Licence
MIT
Version
0.3.53
Deps
2
Size
45 kB
Vulns
0
Weekly
213
@pie-players/tts-server-polly
AWS Polly provider for server-side text-to-speech with native speech marks support.
For the cross-package TTS architecture and browser/server flow, see TTS Architecture. This README focuses on AWS Polly-specific provider configuration and behavior.
Overview
This package provides a server-side TTS provider that uses AWS Polly to generate high-quality neural speech with millisecond-precise word timing through speech marks.
Features
- Native Speech Marks - Millisecond-accurate word timing from AWS Polly
- Neural Voices - High-quality neural TTS (default) or standard voices
- 25+ Languages - Wide language support
- Full SSML - Supports Speech Synthesis Markup Language
- Parallel Requests - Audio and speech marks fetched simultaneously
- 60+ Voices - Multiple voices per language
Installation
npm install @pie-players/tts-server-pollyUsage
Basic Setup
import { PollyServerProvider } from '@pie-players/tts-server-polly';
const provider = new PollyServerProvider();
await provider.initialize({
region: 'us-east-1',
credentials: {
accessKeyId: process.env.AWS_ACCESS_KEY_ID!,
secretAccessKey: process.env.AWS_SECRET_ACCESS_KEY!,
},
engine: 'neural', // or 'standard'
defaultVoice: 'Joanna',
});Synthesize Speech
const result = await provider.synthesize({
text: 'Hello world, this is a test of AWS Polly text to speech.',
voice: 'Joanna', // Optional, uses defaultVoice if not specified
includeSpeechMarks: true,
});
console.log('Audio:', result.audio); // Buffer
console.log('Speech marks:', result.speechMarks); // Array of word timings
console.log('Duration:', result.metadata.duration, 'seconds');List Available Voices
// Get all neural voices
const voices = await provider.getVoices();
// Filter by language
const spanishVoices = await provider.getVoices({ language: 'es-ES' });
// Filter by gender
const femaleVoices = await provider.getVoices({ gender: 'female' });Speech Marks Example
const result = await provider.synthesize({
text: 'Hello world',
includeSpeechMarks: true,
});
// result.speechMarks:
// [
// { time: 0, type: 'word', start: 0, end: 5, value: 'Hello' },
// { time: 340, type: 'word', start: 6, end: 11, value: 'world' }
// ]Configuration
PollyProviderConfig
interface PollyProviderConfig {
region: string; // AWS region (required)

****

SHORT PROBLEM 1:
Answer each question from the README on the AWS Polly provider.
(a) Which voice does the basic setup pass as `defaultVoice`?
(b) According to the features list, which kind of voice is the default?
(c) In the speech marks example, what `time` value is given for the word "world"?
SHORT PROBLEM 2:
Decide whether each statement agrees with the README on the AWS Polly provider. Answer yes or no, and quote the words that settle it.
(a) The provider fetches audio first and speech marks afterward.
(b) Voices can be filtered by gender.
(c) The `region` field in `PollyProviderConfig` is optional.
SHORT PROBLEM 3: Carry the README on the AWS Polly provider forward from the point where it stops, inside the `PollyProviderConfig` interface.

INFORMATION PROVIDED:
****

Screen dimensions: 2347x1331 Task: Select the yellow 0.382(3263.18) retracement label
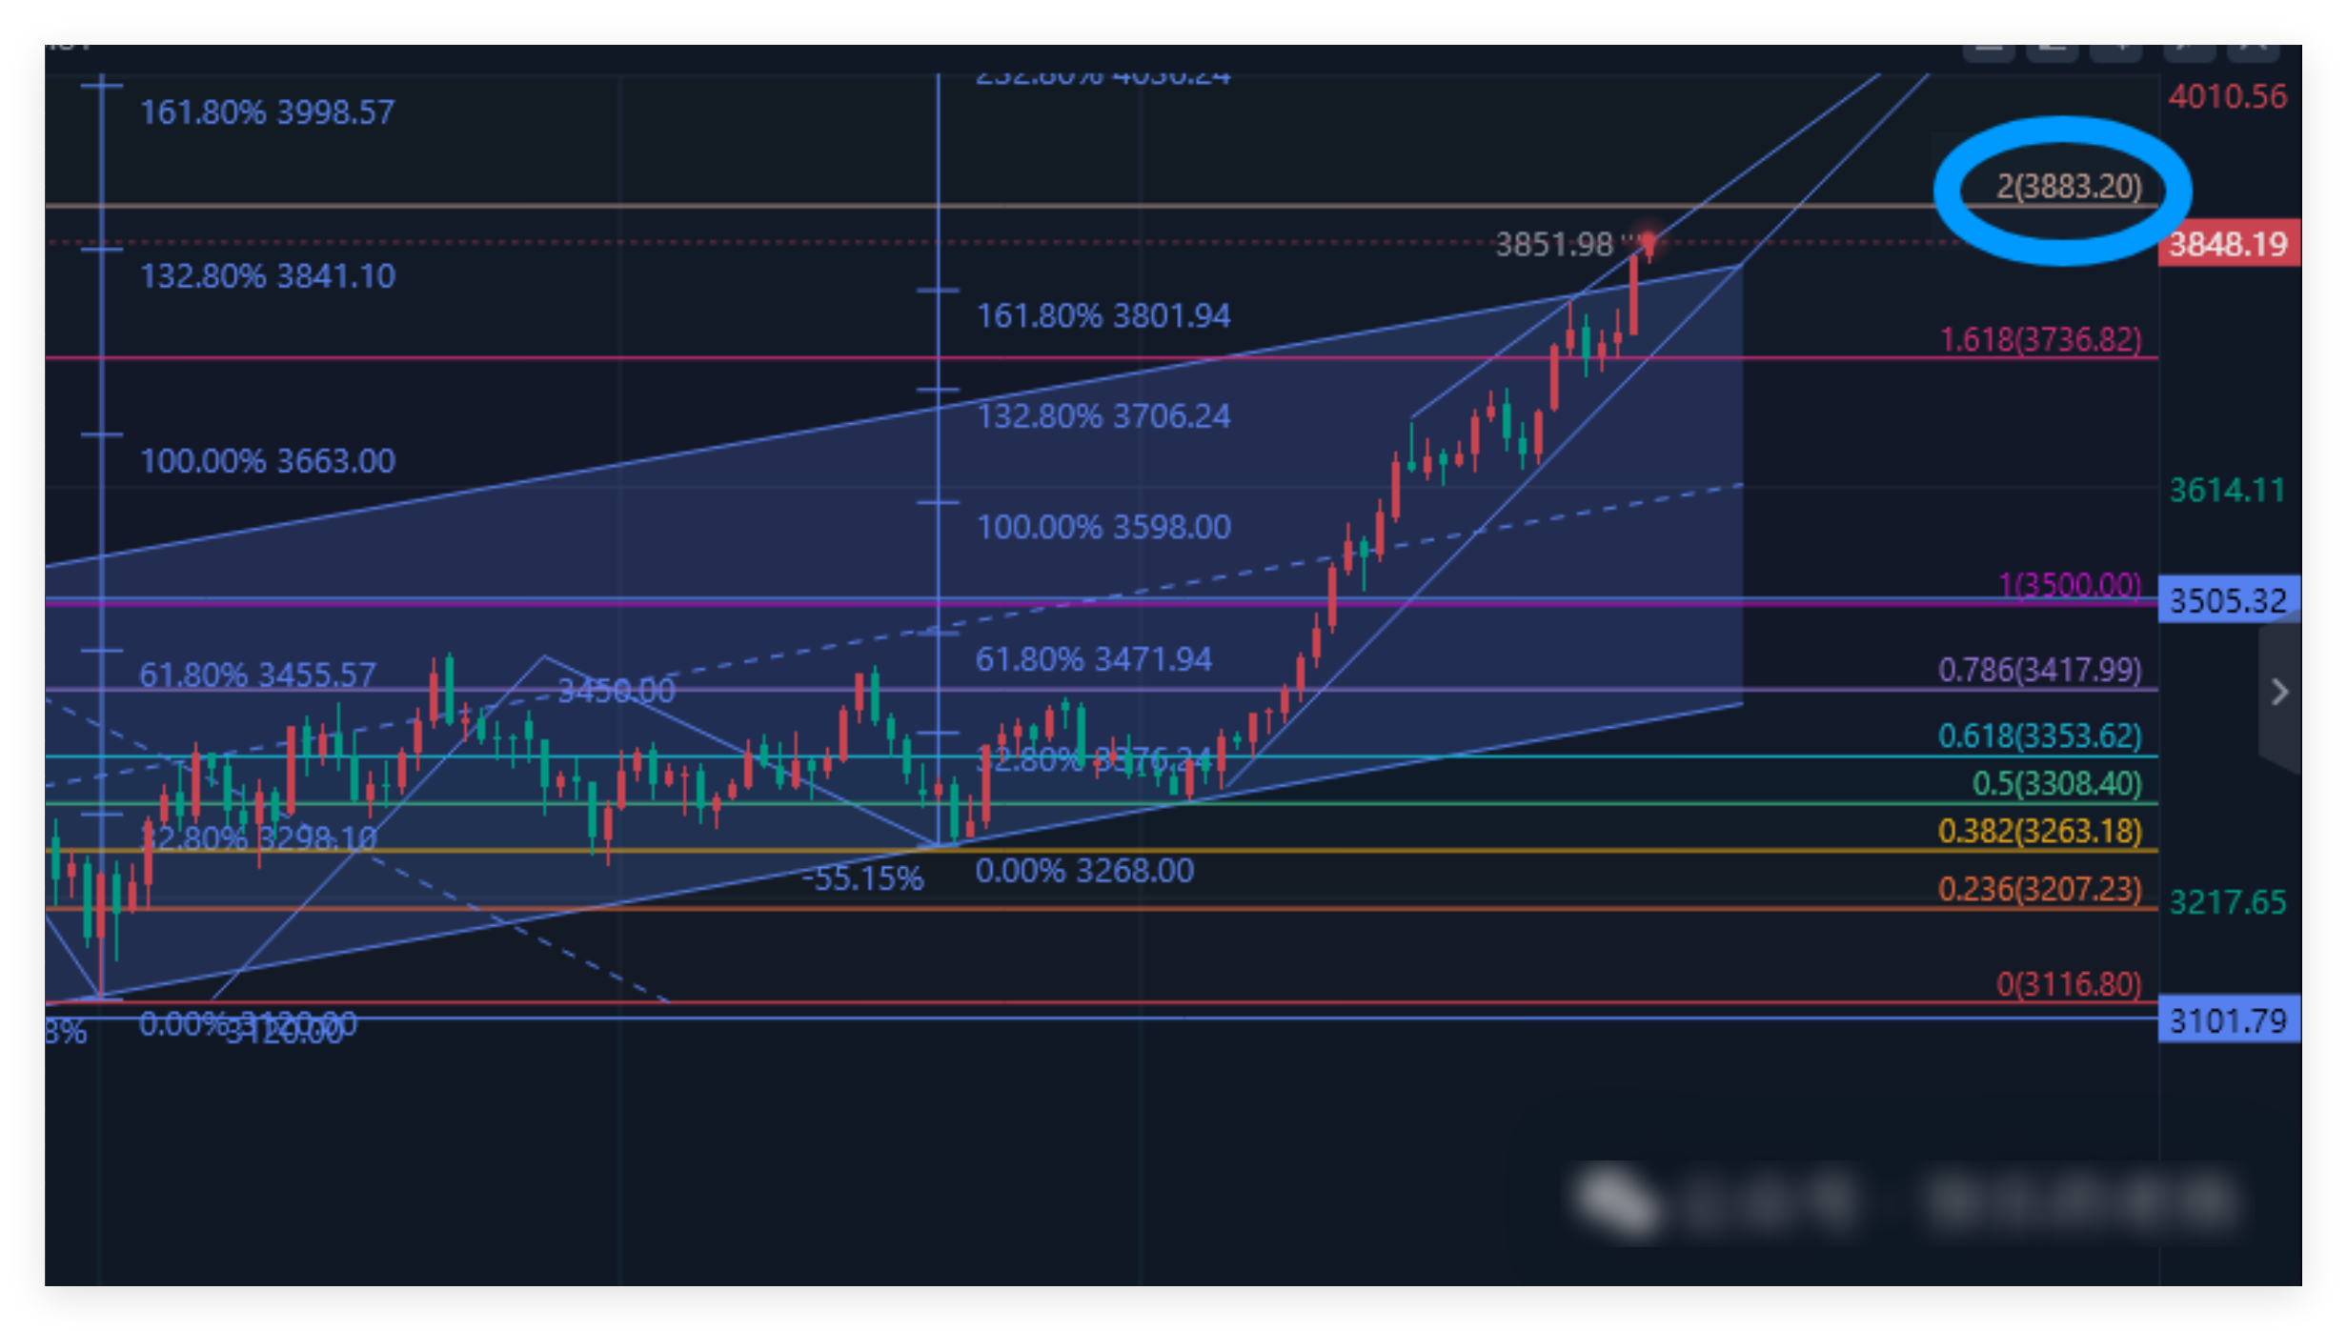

****

WRITTEN REPLY 1:
(a) Joanna
(b) Neural voices
(c) 340

WRITTEN REPLY 2:
(a) No: "Audio and speech marks fetched simultaneously"
(b) Yes: "const femaleVoices = await provider.getVoices({ gender: 'female' });"
(c) No: "// AWS region (required)"

WRITTEN REPLY 3:
credentials?: { // AWS credentials (optional if using IAM)
accessKeyId: string;
secretAccessKey: string;
sessionToken?: string;
};
engine?: 'neural' | 'standard'; // Voice engine (default: 'neural')
defaultVoice?: string; // Default voice ID (default: 'Joanna')
}Environment Variables
AWS_REGION=us-east-1
AWS_ACCESS_KEY_ID=your_key_id
AWS_SECRET_ACCESS_KEY=your_secret_keyCapabilities
| Feature | Support |
|---|---|
| Speech Marks | Native |
| SSML | Full |
| Pitch Control | SSML only |
| Rate Control | SSML |
| Volume Control | Client-side |
| Max Text Length | 3000 chars |
| Audio Format | MP3 |
Cost
- Standard voices: $4 per 1M characters
- Neural voices: $16 per 1M characters
- Speech marks: Included (no extra charge)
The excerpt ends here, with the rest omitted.